### TRECHO DO TEXTO
★ ★ ★

Não se trata aqui de reduzir o papel da arte, mesmo que assim o pareça na tentativa de defini-la em um parágrafo. Trata-se de dizer que nos últimos anos ela vem perdendo o jogo como um “bem público” da vida social para se tornar um “ótimo negócio” dos interesses privados.
Há aqueles que regozijam com a explosão do mercado de arte e o importante lugar que ocupa nele a arte brasileira. Novas galerias surgem em São Paulo a cada semana, o mundo conta com mais de 300 bienais, e as inúmeras feiras celebram o interesse crescente pela arte a julgar pela alta visitação e o alto volume de vendas. No Brasil, centros culturais privados geridos por dinheiro público advindo de incentivos fiscais exibem seus nomes fantasia nas fachadas de prédios imponentes em endereços nobres com orgulho filantrópico.
Precisamos retroceder alguns séculos para entender como tudo isso começou. Desde o primeiro momento em que artistas começaram a viver de sua produção, alguma forma de mercado de arte negociava transações entre pessoas que detinham poder e pessoas que detinham talento artístico. O primeiro crítico do mercado da arte, Gerald Reitlinger, atestou em seu clássico The Economy of Taste (1961) que o mundo não poderia oferecer enormes quantias de dinheiro à arte até que o mundo obtivesse enormes quantias de dinheiro. Isto é, após a industrialização e financeirização do capitalismo. Quando pinturas históricas e cubistas figuraram juntas nas primeiras IPOs do século XX (do inglês, initial public offering; evento que marca a primeira venda de ações de uma empresa no mercado de ações), atingiram um valor astronômico, pois, subitamente, as pessoas passaram a ver pinturas não apenas como representações de valores históricos, mas de valores futuros. Obras de arte passaram a ser avaliadas não mais como objetos de valor agregado, mas como unidades de medida de valor especulativas. Mais recentemente, a caveira cravejada de diamantes de Damien Hirst, com custo de produção de U$23.6 milhões, foi arrematada por U$100 mi, o maior valor já atribuído a uma obra de um artista vivo.
Foi a partir dos anos 80 que, respondendo à crise de estagflação mundial ocorrida na década de 70 e início dos 80, o capitalismo dirigido pelas finanças disseminou a sua lógica inexorável do mercado caracterizado pela ausência de regulamentação e voltado para a maximização do valor aos acionistas por todos os cantos do planeta. E a velha novidade é que os executivos do capitalismo financeiro que patrocinam as artes e ocupam assentos em conselhos administrativos de museus são os mesmos acionistas voltados para a maximização do valor a qualquer custo por todos os cantos do planeta. O caráter filantrópico associado ao patrocínio empresarial à cultura como “bem público” mascara um outro tipo de maximização do valor: o do capital simbólico. Tal como os antigos empreendedores, as elites corporativas lutam para consolidar sua posição e seu status dominantes na vida corporativa por meio de uma intricada rede de relações econômicas e sociais. Engajar as companhias no comando das artes e atividades culturais é parte dessa estratégia.

★ ★ ★

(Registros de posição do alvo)
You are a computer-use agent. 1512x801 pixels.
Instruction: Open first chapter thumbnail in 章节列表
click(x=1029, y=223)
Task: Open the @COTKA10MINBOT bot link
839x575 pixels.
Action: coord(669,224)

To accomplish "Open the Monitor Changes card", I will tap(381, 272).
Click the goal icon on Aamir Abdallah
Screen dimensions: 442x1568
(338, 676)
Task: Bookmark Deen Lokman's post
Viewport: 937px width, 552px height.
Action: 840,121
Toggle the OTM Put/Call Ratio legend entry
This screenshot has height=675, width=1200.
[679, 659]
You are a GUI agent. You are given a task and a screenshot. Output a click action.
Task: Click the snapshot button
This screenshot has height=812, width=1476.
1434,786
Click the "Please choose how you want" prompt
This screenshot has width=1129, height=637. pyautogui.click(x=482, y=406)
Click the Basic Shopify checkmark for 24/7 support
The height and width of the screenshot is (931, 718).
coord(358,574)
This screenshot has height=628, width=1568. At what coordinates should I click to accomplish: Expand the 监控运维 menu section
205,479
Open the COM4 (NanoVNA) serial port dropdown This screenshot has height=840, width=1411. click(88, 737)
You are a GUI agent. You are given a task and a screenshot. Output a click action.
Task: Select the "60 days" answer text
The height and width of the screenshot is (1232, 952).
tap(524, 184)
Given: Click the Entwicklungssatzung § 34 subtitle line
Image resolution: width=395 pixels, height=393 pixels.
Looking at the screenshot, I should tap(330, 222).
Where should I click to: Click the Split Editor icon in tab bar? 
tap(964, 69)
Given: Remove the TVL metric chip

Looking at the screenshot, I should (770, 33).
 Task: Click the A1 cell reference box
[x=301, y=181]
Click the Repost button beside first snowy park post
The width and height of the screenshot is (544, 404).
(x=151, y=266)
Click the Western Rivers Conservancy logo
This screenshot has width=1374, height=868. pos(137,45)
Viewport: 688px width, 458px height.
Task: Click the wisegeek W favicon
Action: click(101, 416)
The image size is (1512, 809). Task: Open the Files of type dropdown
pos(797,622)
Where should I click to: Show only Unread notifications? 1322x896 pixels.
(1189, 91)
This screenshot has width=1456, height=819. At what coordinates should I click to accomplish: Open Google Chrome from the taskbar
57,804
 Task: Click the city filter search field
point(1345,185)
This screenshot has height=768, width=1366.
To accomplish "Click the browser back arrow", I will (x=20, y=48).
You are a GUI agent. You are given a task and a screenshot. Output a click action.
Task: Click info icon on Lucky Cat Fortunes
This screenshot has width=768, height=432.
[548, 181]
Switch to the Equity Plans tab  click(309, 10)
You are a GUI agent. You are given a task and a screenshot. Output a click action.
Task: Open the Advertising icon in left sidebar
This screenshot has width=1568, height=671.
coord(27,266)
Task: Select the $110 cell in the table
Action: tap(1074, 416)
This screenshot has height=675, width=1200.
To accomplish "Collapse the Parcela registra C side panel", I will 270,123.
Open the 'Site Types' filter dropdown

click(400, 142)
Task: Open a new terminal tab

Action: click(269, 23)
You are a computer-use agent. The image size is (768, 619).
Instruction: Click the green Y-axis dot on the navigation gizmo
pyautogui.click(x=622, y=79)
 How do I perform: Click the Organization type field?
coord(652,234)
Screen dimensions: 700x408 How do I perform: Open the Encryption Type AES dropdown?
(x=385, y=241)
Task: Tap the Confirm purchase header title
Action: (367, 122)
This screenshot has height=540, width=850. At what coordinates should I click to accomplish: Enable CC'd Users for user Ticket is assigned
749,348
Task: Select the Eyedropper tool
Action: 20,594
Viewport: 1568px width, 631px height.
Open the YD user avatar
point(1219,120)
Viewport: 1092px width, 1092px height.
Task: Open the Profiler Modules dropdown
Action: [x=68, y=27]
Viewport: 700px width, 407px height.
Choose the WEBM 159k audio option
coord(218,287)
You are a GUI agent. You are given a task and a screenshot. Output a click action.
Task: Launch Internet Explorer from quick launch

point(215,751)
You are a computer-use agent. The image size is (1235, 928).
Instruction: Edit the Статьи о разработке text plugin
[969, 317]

★ ★ ★

Prossiga o texto sobre a arte e o capitalismo financeiro a partir da última frase apresentada.

### A RESPOSTA
Em outras palavras, qualquer tipo de patrocínio corporativo à arte e cultura, seja por meio de doações, e principalmente por incentivos fiscais, gera lucro. Portanto, não há mera coincidência entre a bilionária ascensão do mercado da arte contemporânea e a desregulamentação do capital financeiro. Pautado por uma economia desterritorializada de especulação do capital, o neoliberalismo encontrou na obra de arte, como mercadoria de especulação sobre valores futuros, sua alma-gêmea. Aquilo que se convencionou chamar de “Economia Criativa”, a partir dos anos 2000, foi a bem-sucedida união em comunhão de bens da economia neoliberal com a arte; uma expressão que designa deliberadamente a privatização da cultura.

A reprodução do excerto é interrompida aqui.